### Trecho do texto
..........

Em seus primeiros projetos cinematográficos, os Irmãos Coen, Joel e Ethan, procuraram visitar distintos gêneros de cinema, a fim de testar suas aptidões e encontrar sua própria voz autoral dentro de expedientes já estabelecidos. É por isso que, em sua primeira fase, fomos brindados com obras como “Gosto de Sangue” (um neo-noir), “Arizona Nunca Mais” (comédia screwball) e “Barton Fink-Delírios de Hollywood” (drama de metalinguagem). À eles, soma-se este “Miller’s Crossing” com o qual os Coen levam um viés inusitado ao filme de gangster.
Ambientado numa cidade norte-americana
indefinida (ainda que tenha sido filmado em Nova Orleans), e situado no ano de
1929 (o auge da Lei Seca), “Miller’s Crossing” possui um prólogo que parece um
piscadela à “O Poderoso Chefão”, a referência-mor do gênero: Diante da câmera,
um descendente de italianos (tal e qual no filme de Coppola) faz um monólogo
quase que para a plateia –e para o poderoso ‘chefão’ deste filme, o irlandês
Leo O’Bannon, vivido com ar supino por Albert Finney. O descendente de
italianos, contudo, é outro gangster, Johnny Casper (Jon Polito, de “A Conquista da Honra”), e ele esboça seu descontentamento com um certo Bernie
Bernbaum, um bookmaker clandestino
que, apesar de sua insignificância, está incomodando a harmonia de seu negócio
de apostas ilegais.
Casper quer Bernie morto. Leo recusa seu
pedido. E está, assim, declarada a guerra.

..........

### Material coletado
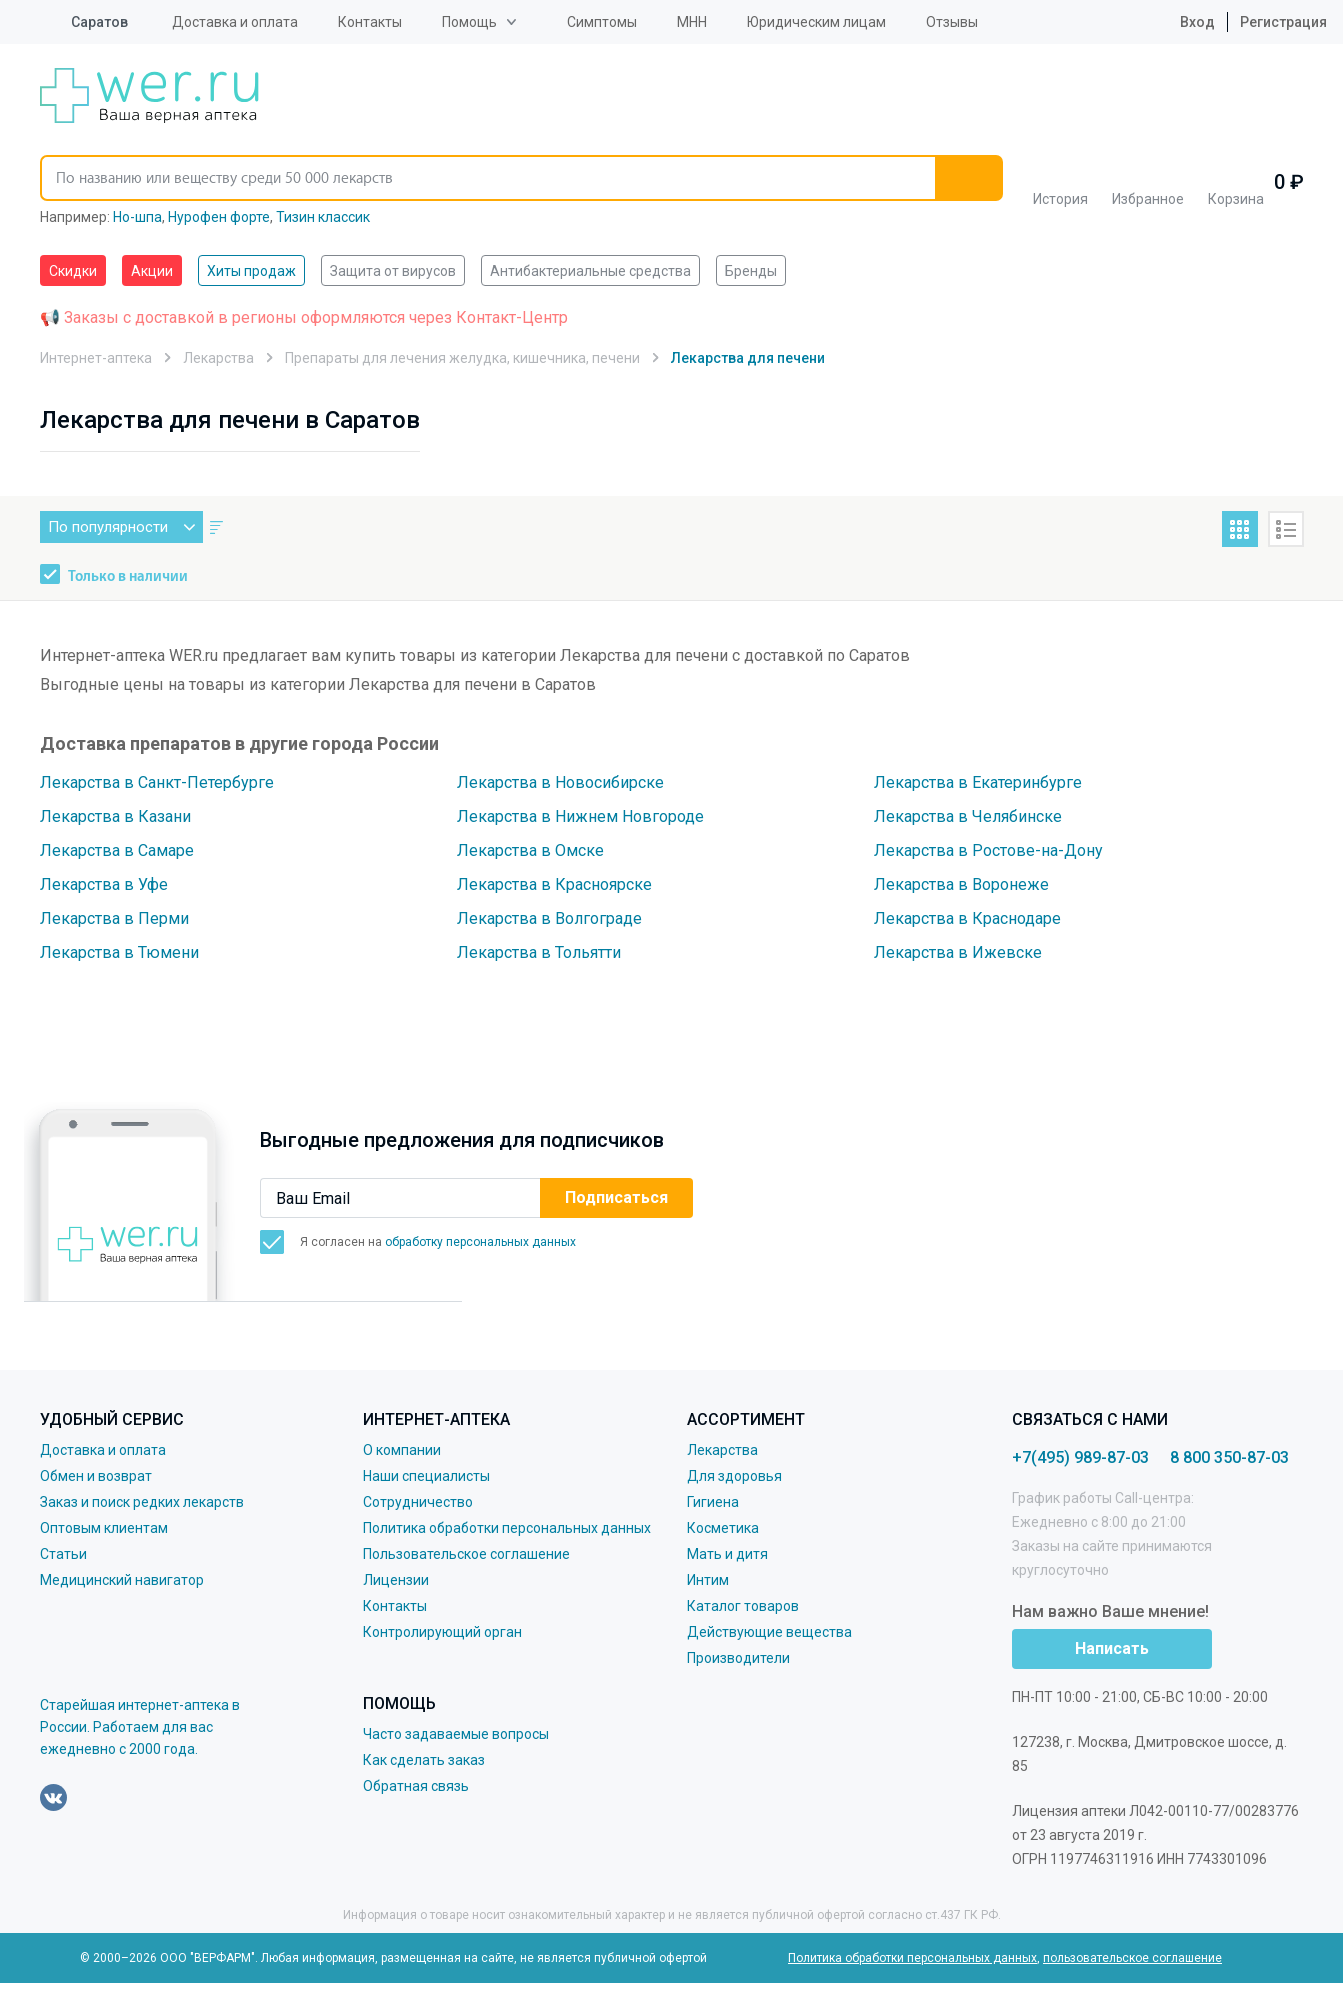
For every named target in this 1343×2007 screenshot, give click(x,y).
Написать (1112, 1648)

..........

### Objetivo A
Traduza para o inglês esta frase do texto sobre “Miller’s Crossing”: “Casper quer Bernie morto.”
### Objetivo B
De acordo com o texto sobre “Miller’s Crossing”, em que cidade o filme foi rodado?
### Objetivo C
Retome o texto sobre “Miller’s Crossing” a partir da última frase apresentada.

### Resposta final A
Casper wants Bernie dead.

### Resposta final B
Em Nova Orleans.

### Resposta final C
Ouvindo tudo, está Tom Reagan (Gabriel Byrne),
braço-direito de Leo e seu melhor amigo, o único aparentemente capaz de expor
opiniões discordantes ao irascível Leo. Tom sabe que, ao negar um pedido
relativamente sensato à Casper, Leo está pondo a paz de seu império mafioso à
perder, mas, Leo se mantém irredutível e a resposta para isso não tarda à vir:
Leo está enamorado da charmosa vigarista
Verna Bernbaum (Marcia Gay Harden, vencedora do Oscar de Melhor Atriz Coadjuvante por “Pollock”) que vem a ser irmã de Bernie Bernbaum (John
Turturro). A pedido de Verna, portanto, Bernie goza da proteção indireta de
Leo, e seus deslizes constantes, fonte de irritação de Casper, recebem
vista-grossa do chefão. Tom, entretanto, sabe que essa paixonite de Leo pode
levar à sua derrocada –e, para complicar ainda mais as coisas, Tom e Verna são
amantes às escondidas de Leo (!),
Não obstante o requinte cinematográfica que
pontua este filme –enfatizado na brilhante fotografia de Barry Sonnenfeld e na
música climática, operística e lírica de Carter Burwell –a trama extremamente
complexada e intrincada, abarrotada de informações ambíguas, traições,
reviravoltas e alianças forjadas de última hora, é contada mesmo através de
diálogos carregados de melindres entre os personagens. Nessa circunstância
adornada de perfídia, não chega a ser inesperado quando, ao descobrir a traição
do melhor amigo, Leo rompe com Tom e este passar para o lado de Casper –a fim
de provar sua lealdade ao novo chefe, contudo, Tom é obrigado por seus capangas
à levar o incauto Bernie para a floresta de Miller’s
Crossing, local onde, pelo jeito, os mafiosos têm o hábito de levar para
sacrificar suas incontáveis vítimas.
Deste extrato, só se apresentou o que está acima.